Yes, that is true, for almost every distribution hehe But distributions show general trends; generalizations, never about 1:1 specific individuals.
My intention there was simply to place an intellectual speed-bump in front of the common atheist boast: 'Atheists are smarter than religious people. I'm an atheist. You're a religious person. Therefore I'm smarter than you.'
But the point of this study was to use the one thing they all share in common, religion, to make the distinction.
Sure, likely because that makes atheists look good. (Many "studies" in the so-called "social sciences" are thinly disguised special-pleading crafted to favor some group or cause.)
There are peaks and troughs to every distribution, if you start pointing to the peaks and not the troughs, then you start to cherrypick.
If somebody wants to compare things, then he or she is inevitably going to have to choose what to compare.
My point was simply to point out that while atheists can make the boast that atheists are smarter (statistically on average, and perhaps only by a small margin) than self-identified religious adherents lumped together as a whole, members of a number of religious denominations and traditions can probably make similar boasts about their own group's statistical superiority compared to atheists.
According to the 2008 American Religious Identification Survey (ARIS), 27% of the adult (25 and over) American population are college graduates. 31% of those who say that they adhere to no religion are college graduates. (Sounds good for the atheists, right?) But 59% of self-identified adherents of 'Eastern Religions' (about 55% of whom are Buddhists) are college graduates.

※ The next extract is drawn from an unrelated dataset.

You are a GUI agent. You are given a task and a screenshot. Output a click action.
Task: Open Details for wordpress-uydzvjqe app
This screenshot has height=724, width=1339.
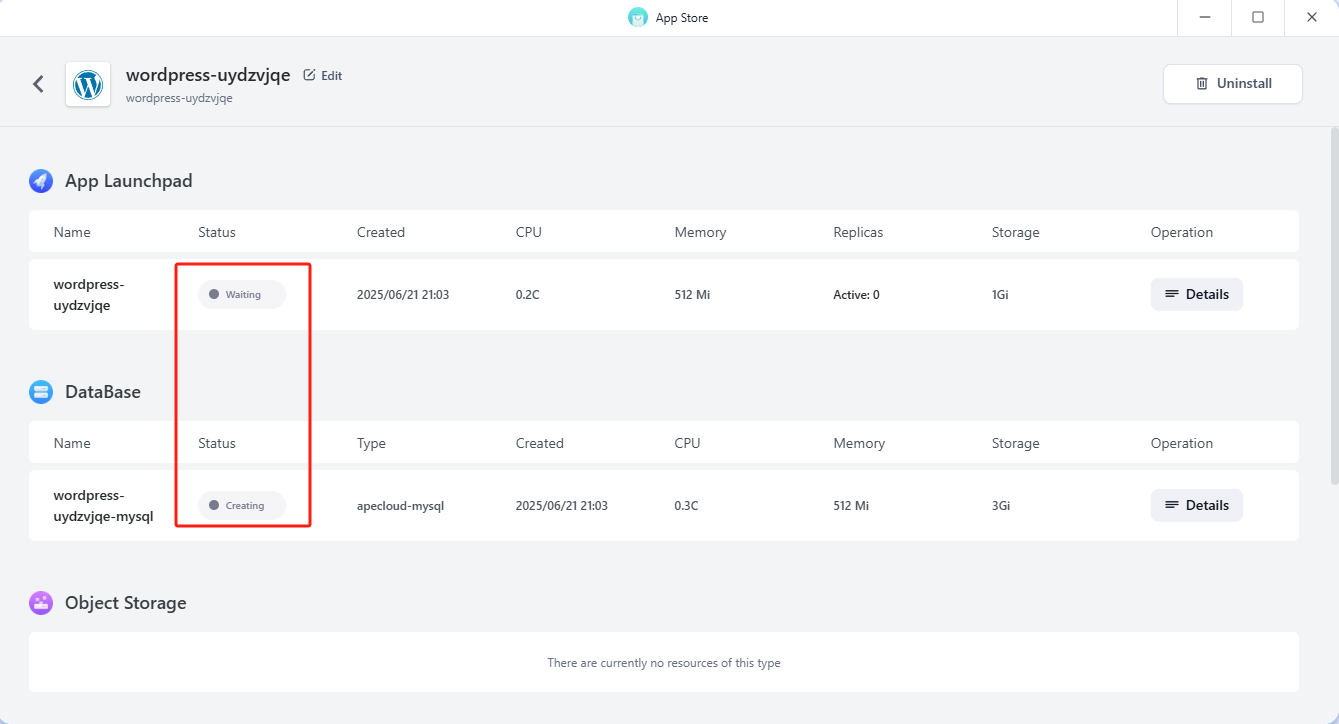pos(1196,295)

My speculation is that this population will show higher average IQ scores as well, compared both to the general population and to the 'none's, since IQ scores tend to be positively correlated with educational levels.
In other words, things might not be quite as simple and obvious as they seem at first. If we look at these kind of matters more closely, the atheists aren't necessarily going to be the ones who end up on the top of the heap.

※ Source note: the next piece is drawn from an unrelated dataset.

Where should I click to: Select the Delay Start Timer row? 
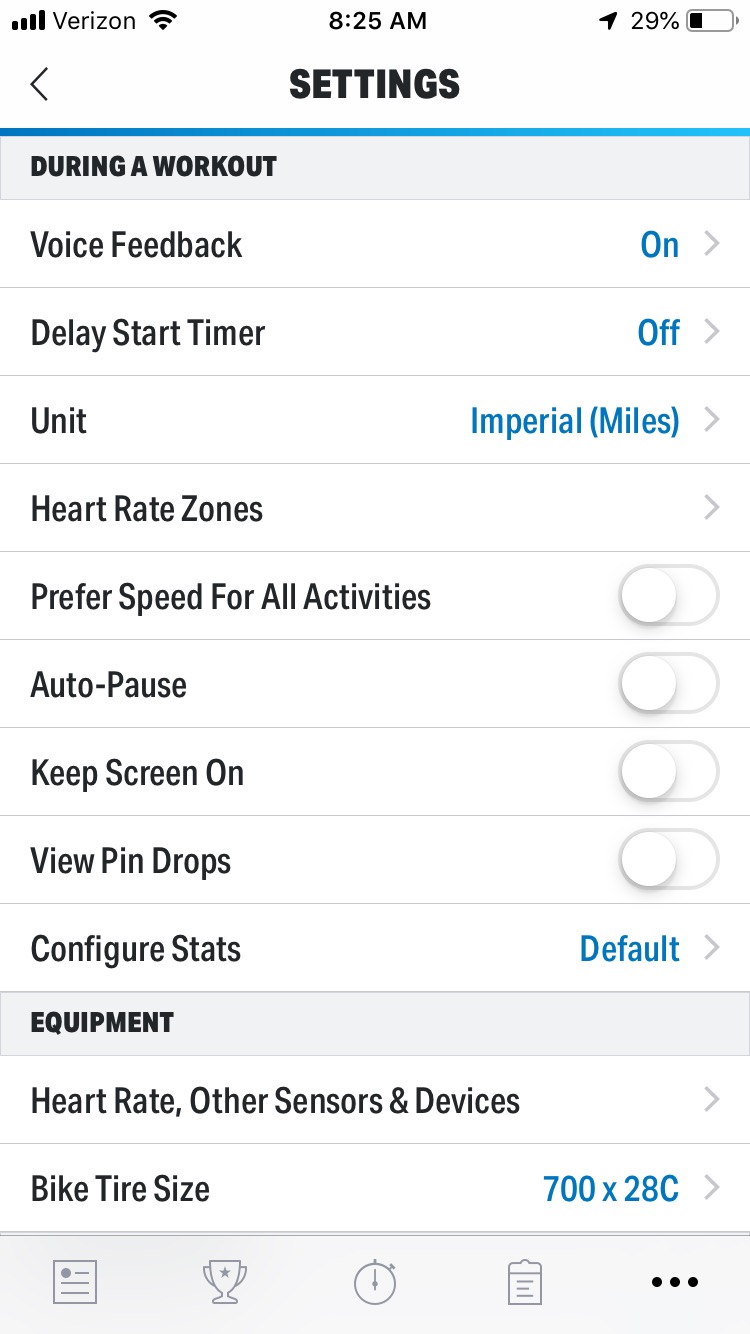coord(375,332)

So, if the intention in this thread was to suggest that religious adherence makes people stupid, or alternatively, that stupid people are drawn disproportionately towards religious adherence, we probably need to be aware that others can make similar arguments. Adherents of 'eastern religions' could make the claim that their traditions make people smarter, or alternatively, that smart people are drawn disproportionately towards eastern religions.

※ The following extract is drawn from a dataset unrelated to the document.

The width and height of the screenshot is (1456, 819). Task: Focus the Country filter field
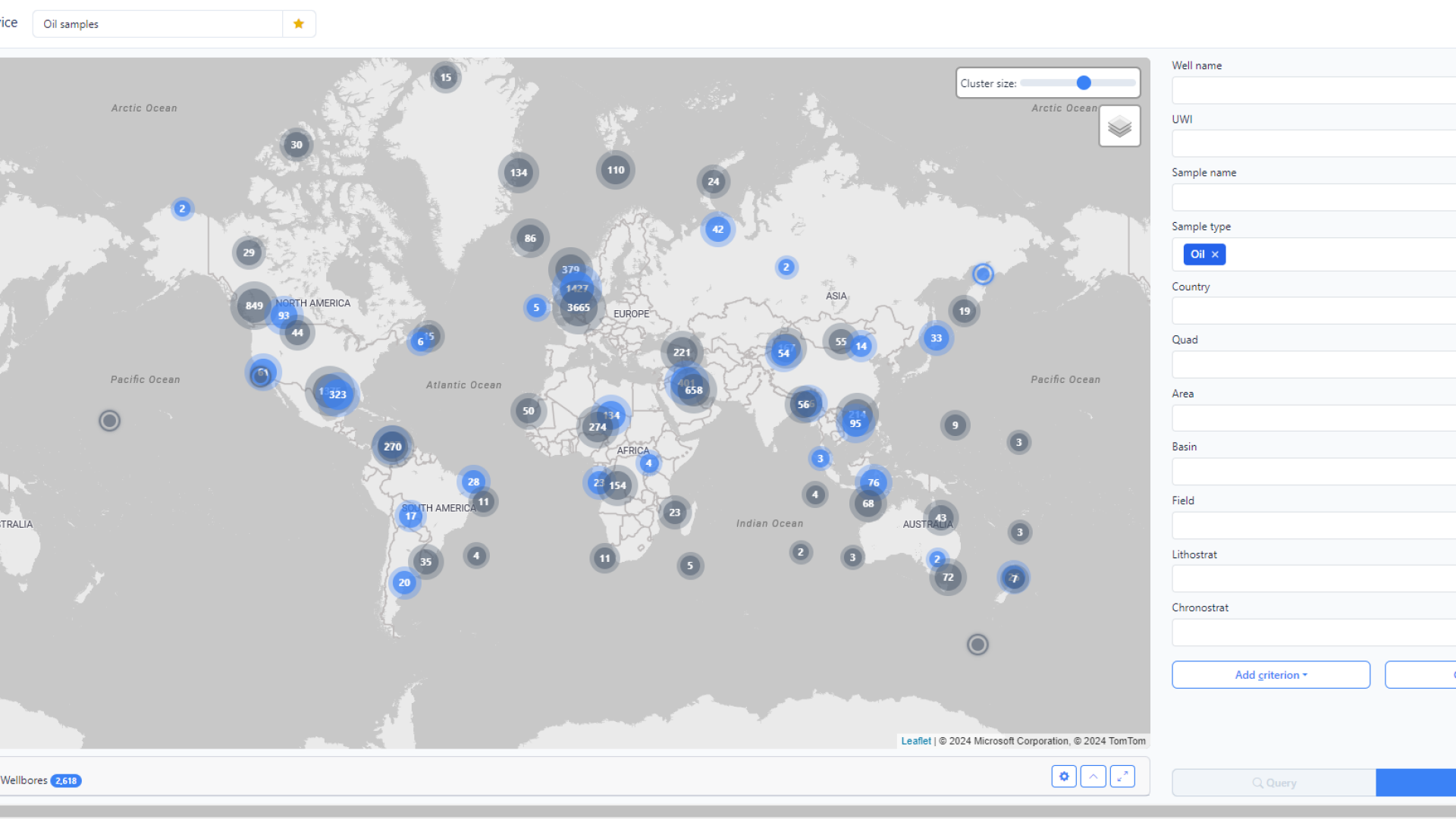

I think that in the United States context, the latter claim would probably be true. A significant percentage of American adherents of eastern religions are converts to those traditions, and these kind of conversions seem to be disproportionately frequent among university educated people. I'd speculate that's because there is greater flexibility of thought in this population, along with greater knowledge of these otherwise unfamiliar traditions.
I'm doubtful that we would see the same kind of selection-effect back in Asia, where these 'eastern' religious traditions are going to be the native default conditions into which most people are simply born and about which many people probably give little thought. (Like the position of Christianity here in the US.)